China and India: Room for Reform
Misplaced assumptions that governments always enjoy a cost-of-capital advantage over private players can kill projects on the drawing board. Reexamining the economics could move more deals ahead.
January 2015 | by James Cocco
From the role of government to attitudes toward foreign investment and the nature of entrepreneurship, China and India differ in fundamental ways. Yet the future of these two cultures rests on a shared optimism of people on the streets, an outlook grounded in the belief that it is possible for individuals to work their way up the economic ladder—a notion that is expanding in China and India just as it is being challenged in the United States.
China and India are in the vanguard of a wave of urban expansion that is restoring the global prominence that Asia enjoyed before the European and North American industrial revolution. By 2025, nearly 2.5 billion Asians will live in cities, accounting for almost 54 percent of the world’s urban population. India and China alone will account for more than 62 percent of Asian urban population growth and 40 percent of global urban population growth from 2005 to 2025.
Never before in history have two of the largest nations (in terms of population) urbanized at the same time, and at such a pace. This process will drive fundamental shifts—in both countries—which will have significant consequences for the world economy and offer exciting new opportunities for investors.
In India, urban per capita GDP is projected to grow at a rate of 6 percent a year from 2005 to 2025, while China will see growth of 7.3 percent. The number of urban households with true discretionary-spending power in India could increase sevenfold, to 89 million households, in 2025. In China, there are 55 million middle-class households today. That number could more than quadruple to nearly 280 million in 2025, to account for more than three-quarters of all China’s urban households. For businesses, the significant increase in per capita urban incomes and middle-income households offers the potential of vibrant new markets to serve.
So what markets are likely to benefit the most from these trends? In India, by 2025, the largest markets will be transportation and communications, food, and health care, followed by housing and utilities, recreation, and education. Even India’s slower-growing spending categories will represent significant opportunities for businesses because these markets will still be growing rapidly in comparison with their counterparts in other areas of the world. In China’s cities, the fastest-growing categories are likely to be transportation and communications, housing and utilities, personal products, health care, and recreation and education.
In addition, in both China and India, urban infrastructure markets will be massive. For example, from 2005 to 2025, India will need to add 700 million to 900 million square meters of floor space a year; in China, the required numbers could be 1,600 million to 1,900 million square meters. During the same period, India will need to add at least 350 to 400 kilometers of metropolitan railways and subways annually, while the corresponding number in China will be closer to 1,000 kilometers.
There is little doubt about the scale of the new markets in China and India unleashed by the pace and scale of their urbanization. But businesses still need to be able to serve these markets in practical terms. The way cities are run—and the productivity that results—is a major factor for companies.

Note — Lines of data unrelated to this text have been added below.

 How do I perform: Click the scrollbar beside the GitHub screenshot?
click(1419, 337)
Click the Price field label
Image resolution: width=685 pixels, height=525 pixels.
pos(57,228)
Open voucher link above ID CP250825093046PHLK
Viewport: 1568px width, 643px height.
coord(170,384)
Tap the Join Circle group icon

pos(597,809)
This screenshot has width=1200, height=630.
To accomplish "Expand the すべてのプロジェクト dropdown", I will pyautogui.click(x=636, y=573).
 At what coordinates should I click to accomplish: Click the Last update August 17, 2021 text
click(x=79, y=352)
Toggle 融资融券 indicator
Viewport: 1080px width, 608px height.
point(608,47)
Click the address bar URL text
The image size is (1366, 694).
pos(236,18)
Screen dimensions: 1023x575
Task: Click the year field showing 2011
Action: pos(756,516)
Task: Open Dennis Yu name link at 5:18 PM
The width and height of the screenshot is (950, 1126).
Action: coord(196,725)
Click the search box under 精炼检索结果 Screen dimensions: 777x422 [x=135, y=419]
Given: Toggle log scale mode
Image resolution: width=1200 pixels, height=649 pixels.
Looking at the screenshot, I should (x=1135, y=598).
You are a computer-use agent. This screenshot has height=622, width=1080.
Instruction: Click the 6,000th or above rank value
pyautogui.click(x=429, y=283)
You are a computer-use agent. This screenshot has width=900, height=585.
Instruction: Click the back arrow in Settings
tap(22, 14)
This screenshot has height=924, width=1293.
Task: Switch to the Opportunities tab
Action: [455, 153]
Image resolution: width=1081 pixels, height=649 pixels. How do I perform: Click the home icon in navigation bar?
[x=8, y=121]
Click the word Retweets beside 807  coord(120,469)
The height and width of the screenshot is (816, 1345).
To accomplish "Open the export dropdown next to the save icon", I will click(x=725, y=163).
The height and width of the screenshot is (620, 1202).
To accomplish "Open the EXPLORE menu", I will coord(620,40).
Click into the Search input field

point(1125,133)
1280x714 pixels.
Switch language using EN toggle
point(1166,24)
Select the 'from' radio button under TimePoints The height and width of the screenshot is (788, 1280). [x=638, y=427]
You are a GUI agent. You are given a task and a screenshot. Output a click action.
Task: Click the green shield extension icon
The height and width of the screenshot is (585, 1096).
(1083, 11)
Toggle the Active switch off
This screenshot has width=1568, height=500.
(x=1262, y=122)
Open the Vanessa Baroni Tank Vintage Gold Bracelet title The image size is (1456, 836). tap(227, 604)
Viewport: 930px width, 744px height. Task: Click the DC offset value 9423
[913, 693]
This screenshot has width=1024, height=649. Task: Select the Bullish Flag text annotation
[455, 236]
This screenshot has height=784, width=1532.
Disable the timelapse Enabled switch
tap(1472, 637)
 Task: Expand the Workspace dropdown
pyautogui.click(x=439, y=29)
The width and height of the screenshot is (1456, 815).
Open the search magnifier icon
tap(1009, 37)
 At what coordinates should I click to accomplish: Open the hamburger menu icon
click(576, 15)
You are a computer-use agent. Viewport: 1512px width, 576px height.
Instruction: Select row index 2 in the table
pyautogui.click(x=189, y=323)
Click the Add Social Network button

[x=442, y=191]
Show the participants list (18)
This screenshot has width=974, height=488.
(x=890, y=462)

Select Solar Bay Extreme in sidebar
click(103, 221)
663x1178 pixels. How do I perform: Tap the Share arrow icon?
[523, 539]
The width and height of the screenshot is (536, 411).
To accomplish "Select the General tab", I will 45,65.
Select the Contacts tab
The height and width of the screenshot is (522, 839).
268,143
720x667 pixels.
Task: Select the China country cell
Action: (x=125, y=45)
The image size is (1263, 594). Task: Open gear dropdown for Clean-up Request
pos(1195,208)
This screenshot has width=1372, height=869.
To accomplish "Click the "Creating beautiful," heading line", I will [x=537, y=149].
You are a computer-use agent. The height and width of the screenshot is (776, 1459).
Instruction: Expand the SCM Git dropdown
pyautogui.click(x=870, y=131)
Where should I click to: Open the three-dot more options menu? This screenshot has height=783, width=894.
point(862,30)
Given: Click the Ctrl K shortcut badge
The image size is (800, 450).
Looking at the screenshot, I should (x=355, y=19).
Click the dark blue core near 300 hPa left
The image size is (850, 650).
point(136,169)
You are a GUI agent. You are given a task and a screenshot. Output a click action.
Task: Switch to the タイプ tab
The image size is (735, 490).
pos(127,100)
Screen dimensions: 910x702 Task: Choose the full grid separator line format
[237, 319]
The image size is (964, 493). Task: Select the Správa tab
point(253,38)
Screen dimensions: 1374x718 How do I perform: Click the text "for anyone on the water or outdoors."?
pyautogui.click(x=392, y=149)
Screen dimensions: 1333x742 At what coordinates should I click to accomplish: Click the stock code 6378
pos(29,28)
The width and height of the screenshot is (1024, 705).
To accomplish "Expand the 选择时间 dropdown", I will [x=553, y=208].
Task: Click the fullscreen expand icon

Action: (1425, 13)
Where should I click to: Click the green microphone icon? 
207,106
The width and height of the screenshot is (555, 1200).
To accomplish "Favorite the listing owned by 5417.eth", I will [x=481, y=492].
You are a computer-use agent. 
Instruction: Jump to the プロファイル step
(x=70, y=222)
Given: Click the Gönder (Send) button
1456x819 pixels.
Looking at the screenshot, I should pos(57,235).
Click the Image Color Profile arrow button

India has underinvested in its cities; China has invested ahead of demand and given its cities the freedom to raise substantial investment resources by monetizing land assets and retaining a 25 percent share of value-added taxes. While India spends $17 per capita on capital investments in urban infrastructure annually, China spends $116. India has devolved little real power and accountability to its cities, but China’s major cities enjoy the same status as provinces and have powerful political appointees as mayors. While India’s urban-planning system has failed to address competing demands for space, China has a mature urban-planning regime (emphasizing the systematic development of run-down areas) consistent with long-range plans for land use, housing, and transportation.
The starkest contrast between the two countries is that China has embraced and shaped urbanization, while India is still waking up to its urban reality and the opportunities that its cities offer for economic and social transformation.
However, if India fixes its urban operating model, it has the potential to reap a demographic dividend from the increase—of around 250 million expected in the next decade—in the working-age population. This dividend is even larger than that in China, which is aging rapidly. By 2025, nearly 28 percent of its inhabitants will be aged 55 or older, compared with only 16 percent in India, whose demographic profile is much more youthful. If India optimizes the productivity of its cities and maximizes their GDP, the economy could add more than 170 million urban workers to its labor force from 2005 to 2025, compared with 50 million in China over the same period. The stakes are high.